Effect of peripheral inflammation on an inflammatory model of demyelination

CARINA FERRARI

Cancun

Congreso; FALAN Meeting-55Congress of Physiological Science; 2012

FALAN

Multiple sclerosis is a chronic inflammatory disease characterized by demyelination and remyelination events. Etiology of the disease is still not clear and therapeutic interventions fail in reducing disability or influencing the disease progression.

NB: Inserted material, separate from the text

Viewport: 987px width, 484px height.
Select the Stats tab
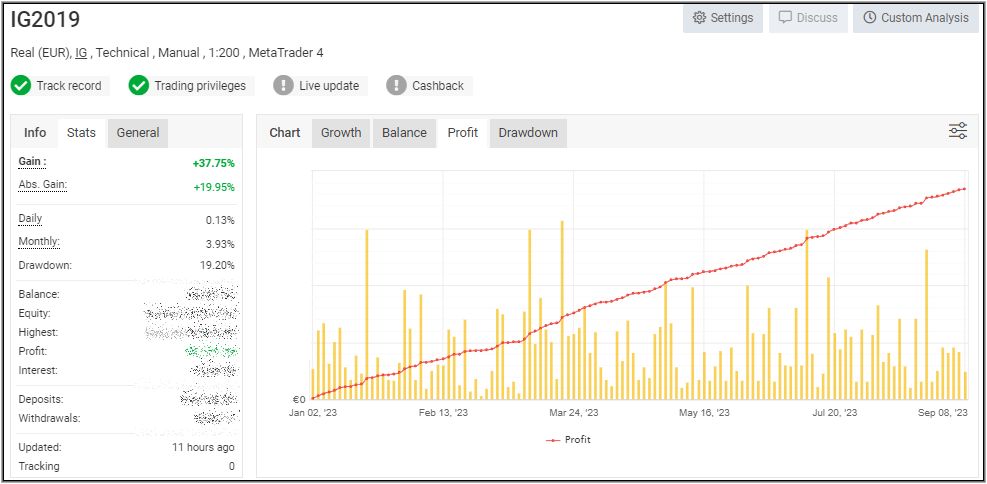point(81,133)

Pro-inflammatory cytokine Interleukin-1beta (IL-1) is associated with a spectrum of neuroinflammatory processes in neurodegenerative diseases. We previously studied that the chronic expression of IL1 in the striatum, induced neutrophil infiltration, micro and astroglial activation and reversible demyelination. On the other hand, our lab and others recently demonstrated that a peripheral proinflammatory stimulus can exacerbate the damage produced by central stimulus in both Parkinson`s and prion disease models. However, few studies analyze the effect of peripheral infections in demyelinating diseases. The aim of this project is to analyze the effect of a peripheral inflammation on an ongoing inflammatory damage in the striatum. We used and adenovector expressing IL-1 (AdIL-1) to induce chronic expression in the striatum. Animals previously injected in the striatum with the AdIL-1, were injected endovenously with a pro-inflammatory stimuli 30 days after central stimulus. Animals injected with AdIL-1/AdIL-1 exhibited an exacerbation of both inflammatory and demyelinating response compared to AdIL-1/Adbgal. Animals AdIL-1/Adbgal exhibited a similar response to that observed in non-peripherally injected animals. Astroglia and microglia response were in accordance with the inflammatory response. In summary, pro-inflammatory stimuli exacerbate both inflammatory and demyelinating events. This response is accompanied by microglia and astroglia activation, and therefore increases the ongoing nervous tissue damage. Our data model provides data evidenced by the chronic expression of a unique proinflammatory cytokine, which allowed us to dissect the effect of this cytokine or its downstream components as major mediators of demyelination in chronic inflammatory and demyelinating diseases and analyse the effect of peripheral inflammation on central damage.